Art Toombs Ministries 

Online Bible Commentary

The Inspiration of the Holy Spirit


1 Corinthians 2:13 These things we also speak, not in words which man's wisdom teaches but which the Holy Spirit teaches, comparing spiritual things with spiritual. (NKJV)


The writer of 1 Corinthians is the apostle Paul. He wrote this letter to the church at Corinth, Greece during his third missionary journey. The church was established by Paul during his second missionary journey when he ministered in Corinth for a year and a half during A. D. 51-52. 

Paul wrote this letter during his two year and three-month ministry in Ephesus, Asia in A. D. 54-56. It was actually his second letter to the church (1 Cor. 5:9). However, the first letter obviously was lost. The purpose of this letter is to emphasize that Jesus is our Lord and Master. 

In this verse Paul writes of the inspiration of the Holy Spirit. The Holy Spirit indwells every Christian the moment he or she becomes a Christian by placing their faith in Jesus Christ and receiving Him as their Lord and Savior. 

The Holy Spirit reveals the mind of God to those whom He indwells. The Holy Spirit helps us to understand the mind of God. 

Paul begins this verse with the words “These things we also speak” (v. 13). These “things” are the revelation of the Holy Spirit that Paul wrote of in the previous passage. 

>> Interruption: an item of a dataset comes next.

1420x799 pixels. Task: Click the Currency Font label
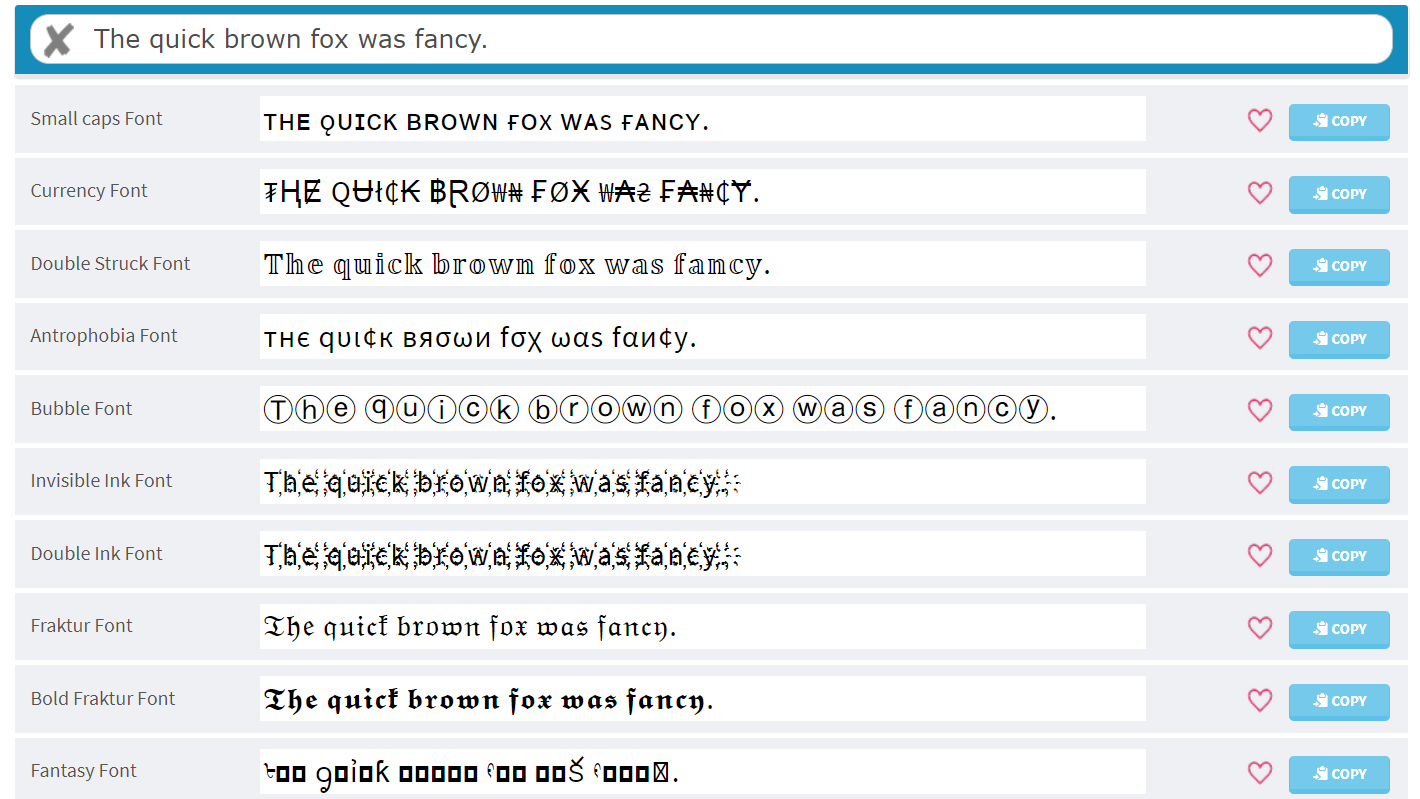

Some believe that Paul is only writing of the Biblical writers when he uses the term “we” in verse thirteen. It seems more likely, in the context of this passage, that he is referring to all Christians. He is writing of “the things God has prepared for those who love him” (v. 9), and he is writing to the Christians at the church of Corinth. All Christians love God, not just the Biblical writers. 

Also, all Christians receive the revelation, inspiration, and illumination of the Holy Spirit, not just the Biblical writers. This is what allows every Christian to understand the mind of God when they study the Bible and submit to the leading of the Holy Spirit. The Biblical writers obviously received a special anointing from God for a greater purpose that He reserved for them, and them alone. 

Christians are not limited to knowing “man’s wisdom” (v. 13b), the wisdom of the world, which so often has its origin in Satan and his demons. Man’s wisdom alone would make Christians no different those of the secular realm. 

Christians are different when they allow the Holy Spirit to live through them. The Holy Spirit teaches them the mind of God through divine wisdom. Every Christian is able to know what “the Holy Spirit teaches” (v. 13c) because the Holy Spirit lives within them. 

Paul concludes this verse by writing that the teaching of the Holy Spirit is “comparing spiritual things with spiritual” (v. 13d). The literal Greek reads “with spiritual things with spiritual things comparing.” The Greek verb translated “comparing” means to “judge together”. 

The second “spiritual things” in the phrase could refer to “spiritual persons”, according to the Greek. It seems likely that Paul is saying that the teaching of the Holy Spirit is judging together spiritual truths with spiritual men.

In other words, the teaching of spiritual truths makes spiritual men. This translation would fall in line with the context of the passage that the Holy Spirit makes men spiritual as He teaches them the mind of God. 

The Holy Spirit, the Spirit of Christ, is what makes Christians different than non-Christians. He gives us our identity. It is then up to us to allow Him to live out that Christ like identity within us.